Most strikingly, deletion of roughly half of the protein, including removal of the ANK, RING1, and RING2 domains, had no appreciable effect on the ability of MIB1 to support the activity of DLL4 as a functional Notch ligand in a co-culture assay. This finding established that the minimal elements required to potentiate DLL4 as a Notch ligand were the MZM-REP region and the ccRING3 domain, connected by a flexible tether, which approaches the activity of the full-length protein in Notch signaling assays (Fig. 5). The dispensability of the ANK, RING1 and RING2 domains was unexpected because these domains are conserved in all metazoan MIB proteins. Moreover, the high conservation of the concave surface of the ANK domain suggests that it serves as a binding interface for a partner protein to execute one of its biological functions. Testing whether the ANK domain (as well as the RNIG1 and RING2 domains) required for other cellular roles of MIB1, such as internalization of the RYK tyrosine kinase and centriolar satellite formation, should be fertile ground for future studies.
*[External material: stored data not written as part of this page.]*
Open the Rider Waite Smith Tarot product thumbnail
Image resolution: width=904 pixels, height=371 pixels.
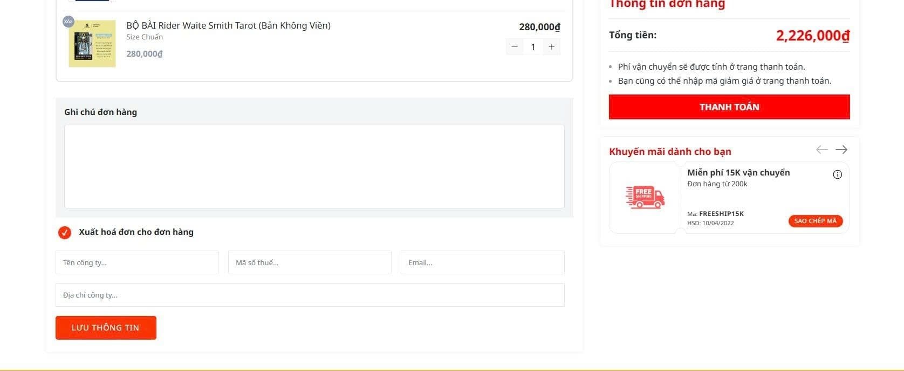click(x=92, y=44)
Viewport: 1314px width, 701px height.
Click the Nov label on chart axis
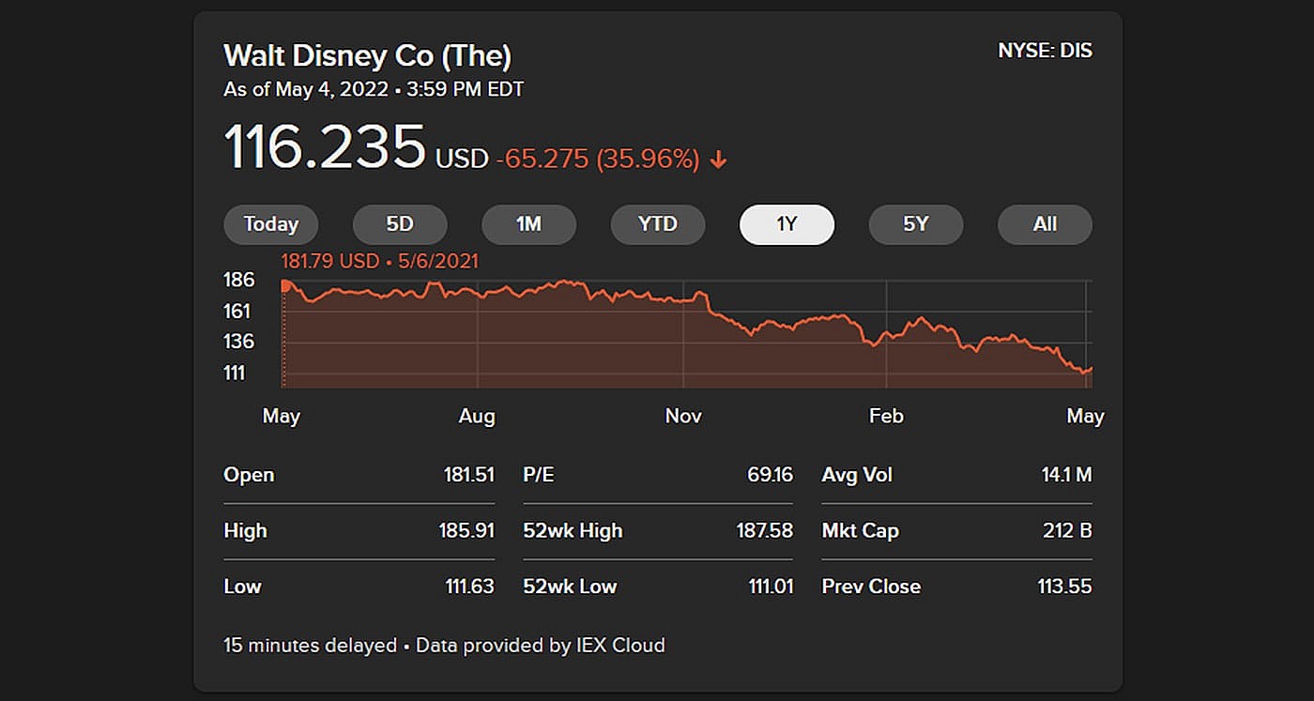[683, 416]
Fig. 5. — The N-terminal MZM-REP region of MIB1 recognizes a NOTCH ligand (*e.g.* JAG1 or DLL4), and the ccRING3 domain engages UbcH5B-Ub to promote ubiquitin (Ub) transfer. The linkers connecting MZM-REP to ANK and ANK to the RING1-2 region are flexible (schematically illustrated by lighter shading of domains and arrows to indicate movement) and not required for the signal activation function of NOTCH ligands.

Methods

Plasmid construction.

ANK-RING1-3 (residues 417–1006) of hMIB1 was cloned into the pGood6p vector with an N-terminal GST tag followed by a 3C cleavage site. RING1-3 (residues 813–1006), RING1-2 (residues 813–919), ccRING3 (residues 936–1006) were cloned into the ptd68 vector with an N-terminal HIS-SUMO tag. ANK-RING1-2 (residues 409–919), ANK (residues 409–794) and UbcH5B-GSlinker-ccRING3 were cloned into a pET-21a vector with an N-terminal His tag followed by a 3C cleavage site. Full length human MIB1 was cloned into a pcDNA3.1/hygro(+) vector with an N-terminal Flag tag. The mutations of full length MIB1 were made using site-directed mutagenesis. All MIB1 domain truncations were generated using overlap PCR. mMib1-Flag was purchased from Addgene (catalog #37116).

Protein expression and purification.

Recombinant ANK, ANK-RING1-2, ANK-RING1-3, RING1-3, RING1-2, ccRING3, and UbcH5B-GSlinker-ccRING3 proteins were produced in E. coli BL21(DE3) cells. Expression was induced with 0.2 mM isopropyl-1-thio-D-galactopyranoside (IPTG), and cells were grown overnight at 16°C. 100 μM ZnCl₂ was added at the time of induction when at least one RING domain was present in the expressed construct. Cells were harvested by centrifugation and resuspended in lysis buffer. For cells expressing His-tagged proteins, the lysis buffer was 20 mM Tris HCl, pH 7.6, containing 150 mM NaCl, 20 mM Imidazole, and 2 mM TCEP. For cells expressing proteins that were not His-tagged, the lysis buffer was 20 mM Tris HCl, pH 7.6, containing 150 mM NaCl, and 2 mM TCEP (without Imidazole). After cells were lysed by sonication, the lysate was centrifuged to remove cell debris, and the supernatant was collected. Recombinant His-tagged proteins were affinity purified using Ni-NTA beads and GST-tagged proteins were affinity purified using glutathione beads. Each affinity captured protein was washed with 20 column volumes of lysis buffer before proteolytically releasing the tag by on-column cleavage. His-SUMO tagged proteins were released with ULP1 protease; GST-tagged and His-tagged proteins were released using 3C protease. The released MIB1 proteins were recovered, and further purified on a size exclusion column (Superdex 200 10/300 GL or Superdex 75 10/300 GL, depending on the construct) in 20 mM Tris HCl buffer, pH 7.6, containing 100 mM NaCl, and 2 mM TCEP.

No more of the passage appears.